## [Exercise directions]
Extract the complete listing and output it unchanged.

Start of Record extracts

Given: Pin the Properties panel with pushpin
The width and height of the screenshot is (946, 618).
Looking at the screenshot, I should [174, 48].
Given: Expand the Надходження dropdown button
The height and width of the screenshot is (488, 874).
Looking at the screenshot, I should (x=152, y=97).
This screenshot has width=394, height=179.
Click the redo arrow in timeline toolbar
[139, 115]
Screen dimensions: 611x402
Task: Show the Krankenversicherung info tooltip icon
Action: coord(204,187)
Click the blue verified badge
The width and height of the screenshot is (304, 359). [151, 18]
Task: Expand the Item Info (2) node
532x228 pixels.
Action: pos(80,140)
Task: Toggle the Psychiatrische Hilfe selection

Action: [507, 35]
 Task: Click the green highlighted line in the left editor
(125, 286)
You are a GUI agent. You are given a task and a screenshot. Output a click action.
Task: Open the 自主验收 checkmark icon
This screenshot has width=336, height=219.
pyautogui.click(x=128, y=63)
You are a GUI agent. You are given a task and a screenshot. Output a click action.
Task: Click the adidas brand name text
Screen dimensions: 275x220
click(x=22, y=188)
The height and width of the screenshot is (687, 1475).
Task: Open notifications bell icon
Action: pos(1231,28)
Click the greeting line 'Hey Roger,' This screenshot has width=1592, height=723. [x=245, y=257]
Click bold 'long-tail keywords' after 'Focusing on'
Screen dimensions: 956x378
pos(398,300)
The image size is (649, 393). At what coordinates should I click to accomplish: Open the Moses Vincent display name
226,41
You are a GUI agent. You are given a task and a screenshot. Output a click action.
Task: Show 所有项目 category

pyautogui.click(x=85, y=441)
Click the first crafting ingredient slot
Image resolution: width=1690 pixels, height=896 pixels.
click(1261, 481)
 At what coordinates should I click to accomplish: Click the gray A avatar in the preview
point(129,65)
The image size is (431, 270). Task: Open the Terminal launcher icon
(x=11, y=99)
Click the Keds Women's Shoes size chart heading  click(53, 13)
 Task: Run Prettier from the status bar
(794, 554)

End of Record extracts

## [Answer to this task]
Given: Pin the Properties panel with pushpin
The width and height of the screenshot is (946, 618).
Looking at the screenshot, I should [174, 48].
Given: Expand the Надходження dropdown button
The height and width of the screenshot is (488, 874).
Looking at the screenshot, I should (x=152, y=97).
This screenshot has width=394, height=179.
Click the redo arrow in timeline toolbar
[139, 115]
Screen dimensions: 611x402
Task: Show the Krankenversicherung info tooltip icon
Action: coord(204,187)
Click the blue verified badge
The width and height of the screenshot is (304, 359). [151, 18]
Task: Expand the Item Info (2) node
532x228 pixels.
Action: pos(80,140)
Task: Toggle the Psychiatrische Hilfe selection

Action: [507, 35]
 Task: Click the green highlighted line in the left editor
(125, 286)
You are a GUI agent. You are given a task and a screenshot. Output a click action.
Task: Open the 自主验收 checkmark icon
This screenshot has width=336, height=219.
pyautogui.click(x=128, y=63)
You are a GUI agent. You are given a task and a screenshot. Output a click action.
Task: Click the adidas brand name text
Screen dimensions: 275x220
click(x=22, y=188)
The height and width of the screenshot is (687, 1475).
Task: Open notifications bell icon
Action: pos(1231,28)
Click the greeting line 'Hey Roger,' This screenshot has width=1592, height=723. [x=245, y=257]
Click bold 'long-tail keywords' after 'Focusing on'
Screen dimensions: 956x378
pos(398,300)
The image size is (649, 393). At what coordinates should I click to accomplish: Open the Moses Vincent display name
226,41
You are a GUI agent. You are given a task and a screenshot. Output a click action.
Task: Show 所有项目 category

pyautogui.click(x=85, y=441)
Click the first crafting ingredient slot
Image resolution: width=1690 pixels, height=896 pixels.
click(1261, 481)
 At what coordinates should I click to accomplish: Click the gray A avatar in the preview
point(129,65)
The image size is (431, 270). Task: Open the Terminal launcher icon
(x=11, y=99)
Click the Keds Women's Shoes size chart heading  click(53, 13)
 Task: Run Prettier from the status bar
(794, 554)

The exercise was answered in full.